Ascension
May 28, 2017
Acts 1:1-11; Matthew 28:16-20
We’re always talking about Jesus. Jesus this, and Jesus that. We’re always thinking about Jesus, what he looked like, what he said. And we should. Jesus is the center of our lives. He is our lives.
But I also think that sometimes we forget about the Ascension and what it means for us as Christians: that Jesus withdrew—that he left us—that he isn’t here anymore the way he was.
And this is the good news, too. It’s very good news.
Last week Barb and I put up in a bird feeder in the side yard, one of those where you twist a pole into the ground, then put a skinnier pole in that one, then a skinnier one in that one, then hang the feeders from the top. It was morning and it was raining and suddenly I was aware of all the leaves and of the sound of the rain falling through the leaves. When the rain falls in the winter it falls straight through the bare branches, but now it was whispering in the leaves. There was a softness and a fullness to everything. I was just very happy, as we all sometimes are, very aware, and what I believe more than I believe anything is that it’s in exactly moments like this that God is speaking to us. He’s saying, I am, and this is, and you are, too.
In a way I’m not talking about the Ascension—I’m talking about Pentecost, when Jesus fills all things with the Holy Spirit, through the Church. But the Ascension is essential to that. Jesus must first leave in order to create this new space. He ascends in order to gather everything into himself and then to charge the world, charge all the universe, with his sweetness and his courage.
From now on he isn’t limited to one place and one time. He’s spread out. He’s distributed.
And even this is too linear. Jesus is what Pope Benedict called an evolutionary breakthrough, the culmination of the evolution of love, in time, but he was also present from the beginning of time and before the beginning. All things were created through him and all things continue in him. In the moment of the Big Bang, the Annunciation and the Nativity and the Passion and the Resurrection happened all at once, simultaneously, and they still are. “I am with you always,” Jesus tells us, “until the end of the age.”
I didn’t see a bearded man at the feeder and I didn’t see any birds at first either. I heard the rain.
But that’s OK, that’s fine. The Ascension is calling us to a new kind of awareness. “Though we once knew Christ according to the flesh,” St. Paul says in Second Corinthians, “we know him thus no longer” (5:16). We know him now in a deeper way.
Or as Michael Casey puts it, at the later stages of the spiritual life, “the public face of Christ fades from view, as it were, and the person is introduced into a mysterious intimacy with the Incarnate Word.”
I have to admit that sometimes in prayer I’m even blocked by the image of Jesus, or by a too literal image. Jesus is a dear, lovable man. Through him we can know God as a brother and friend. But sometimes in prayer I can’t get the faces of the actors who have played Jesus out of my mind, all the Hollywood Jesus’s, and all the paintings of Jesus down the ages. I become too specific.

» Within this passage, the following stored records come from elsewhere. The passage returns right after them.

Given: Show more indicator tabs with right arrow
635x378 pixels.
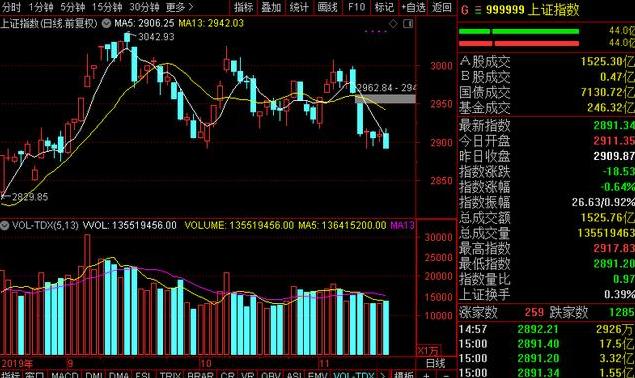Looking at the screenshot, I should point(382,375).
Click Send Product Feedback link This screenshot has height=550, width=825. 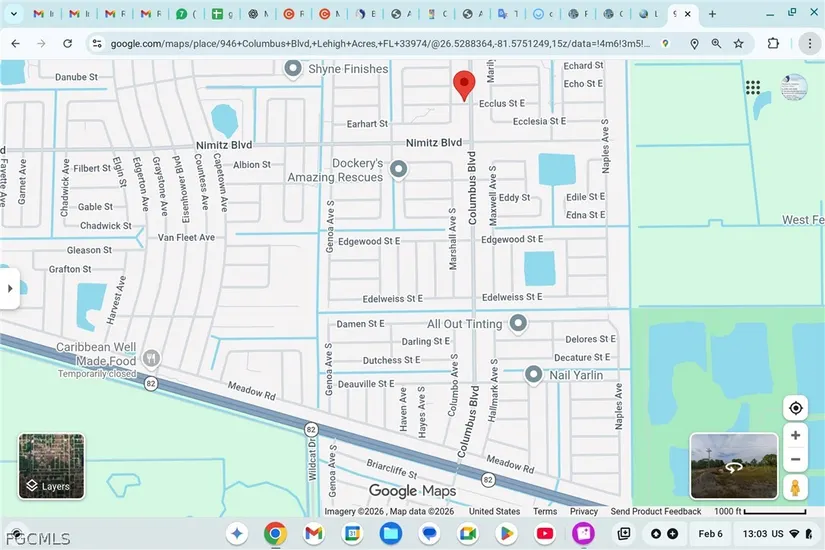(x=656, y=511)
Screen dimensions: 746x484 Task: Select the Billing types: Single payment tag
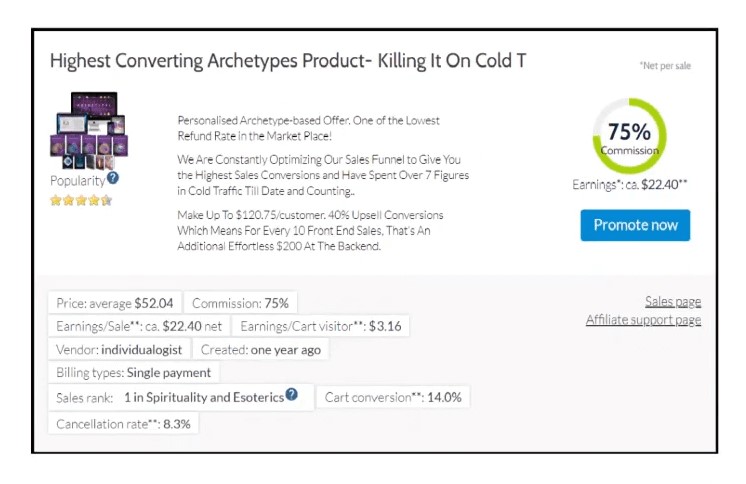[x=134, y=372]
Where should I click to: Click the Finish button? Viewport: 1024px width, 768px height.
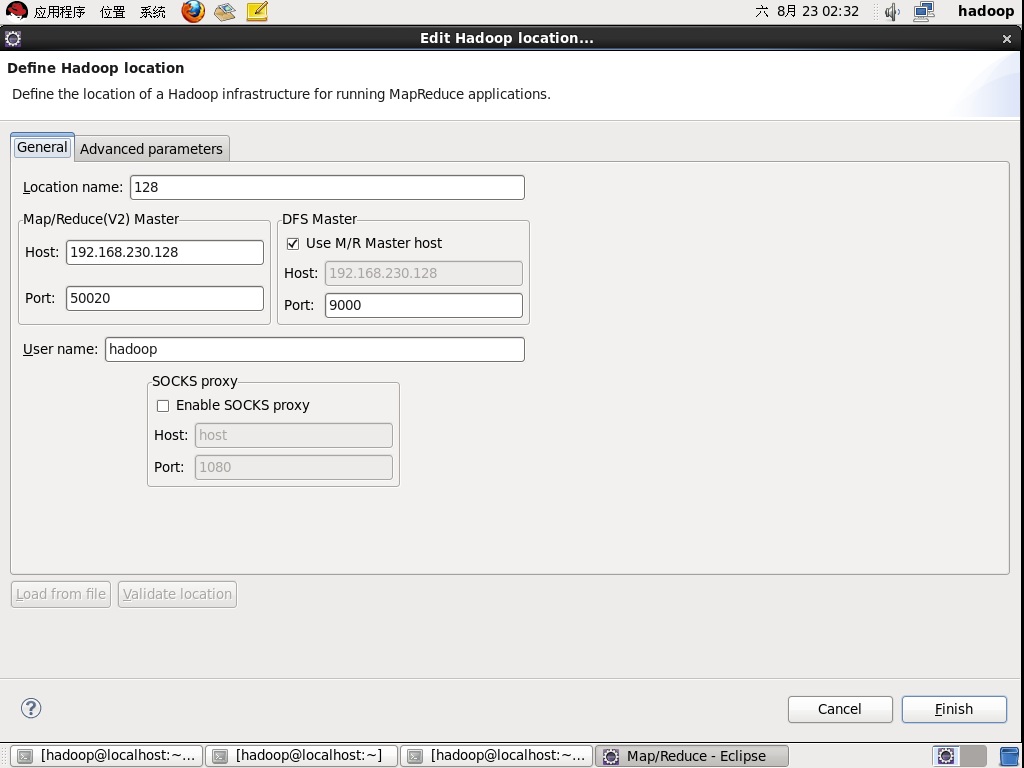[x=953, y=709]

I think that’s a problem for a lot us, and that’s OK. That’s fine. We can turn then to the Holy Spirit, to this in a sense more generalized idea of God, of God as no longer located anymore—or as located everywhere.
And this is Jesus, with all his warmth and personality. The Spirit proceeds from the Son, and the Son is one with the Spirit, and they are both one in the Father. All are one.
And then sometimes it all just goes blank. It just crashes.
Sometimes we wake up and everything that pleased us the day before seems irritating and gray. We snap at our spouses. It’s still raining, it’s always been raining, and all the work ahead of us seems pointless and tedious.
Chicken one day, feathers the next, my Dad always says.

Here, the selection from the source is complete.